◆ **How to complete this task**:
All of the data below is to be printed again exactly.

Exercise inputs: Begin

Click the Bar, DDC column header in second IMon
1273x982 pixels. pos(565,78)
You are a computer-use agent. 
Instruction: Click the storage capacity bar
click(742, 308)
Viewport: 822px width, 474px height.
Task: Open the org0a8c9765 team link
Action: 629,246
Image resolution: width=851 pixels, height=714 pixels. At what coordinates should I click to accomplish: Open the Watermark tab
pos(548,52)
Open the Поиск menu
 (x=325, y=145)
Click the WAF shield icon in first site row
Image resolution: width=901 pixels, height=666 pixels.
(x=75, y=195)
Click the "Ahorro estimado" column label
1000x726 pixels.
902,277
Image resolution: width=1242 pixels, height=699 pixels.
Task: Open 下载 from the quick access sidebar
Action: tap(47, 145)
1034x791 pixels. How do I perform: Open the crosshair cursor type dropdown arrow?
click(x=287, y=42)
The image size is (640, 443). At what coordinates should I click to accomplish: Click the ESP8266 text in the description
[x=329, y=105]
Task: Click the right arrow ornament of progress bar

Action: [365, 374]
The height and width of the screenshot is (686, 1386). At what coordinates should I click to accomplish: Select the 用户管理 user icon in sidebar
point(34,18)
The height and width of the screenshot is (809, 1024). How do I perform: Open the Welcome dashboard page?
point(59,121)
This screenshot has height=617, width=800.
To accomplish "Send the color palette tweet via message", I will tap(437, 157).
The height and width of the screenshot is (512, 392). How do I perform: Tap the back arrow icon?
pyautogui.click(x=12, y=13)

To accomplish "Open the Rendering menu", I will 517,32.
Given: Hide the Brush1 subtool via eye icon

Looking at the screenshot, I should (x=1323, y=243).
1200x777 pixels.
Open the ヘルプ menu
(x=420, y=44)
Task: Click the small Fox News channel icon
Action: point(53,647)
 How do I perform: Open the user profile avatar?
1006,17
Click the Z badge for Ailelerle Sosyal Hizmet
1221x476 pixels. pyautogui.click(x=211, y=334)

Exercise inputs: End

◆ **Reply**:
Click the Bar, DDC column header in second IMon
1273x982 pixels. pos(565,78)
You are a computer-use agent. 
Instruction: Click the storage capacity bar
click(742, 308)
Viewport: 822px width, 474px height.
Task: Open the org0a8c9765 team link
Action: 629,246
Image resolution: width=851 pixels, height=714 pixels. At what coordinates should I click to accomplish: Open the Watermark tab
pos(548,52)
Open the Поиск menu
 (x=325, y=145)
Click the WAF shield icon in first site row
Image resolution: width=901 pixels, height=666 pixels.
(x=75, y=195)
Click the "Ahorro estimado" column label
1000x726 pixels.
902,277
Image resolution: width=1242 pixels, height=699 pixels.
Task: Open 下载 from the quick access sidebar
Action: tap(47, 145)
1034x791 pixels. How do I perform: Open the crosshair cursor type dropdown arrow?
click(x=287, y=42)
The image size is (640, 443). At what coordinates should I click to accomplish: Click the ESP8266 text in the description
[x=329, y=105]
Task: Click the right arrow ornament of progress bar

Action: [365, 374]
The height and width of the screenshot is (686, 1386). At what coordinates should I click to accomplish: Select the 用户管理 user icon in sidebar
point(34,18)
The height and width of the screenshot is (809, 1024). How do I perform: Open the Welcome dashboard page?
point(59,121)
This screenshot has height=617, width=800.
To accomplish "Send the color palette tweet via message", I will tap(437, 157).
The height and width of the screenshot is (512, 392). How do I perform: Tap the back arrow icon?
pyautogui.click(x=12, y=13)

To accomplish "Open the Rendering menu", I will 517,32.
Given: Hide the Brush1 subtool via eye icon

Looking at the screenshot, I should (x=1323, y=243).
1200x777 pixels.
Open the ヘルプ menu
(x=420, y=44)
Task: Click the small Fox News channel icon
Action: point(53,647)
 How do I perform: Open the user profile avatar?
1006,17
Click the Z badge for Ailelerle Sosyal Hizmet
1221x476 pixels. pyautogui.click(x=211, y=334)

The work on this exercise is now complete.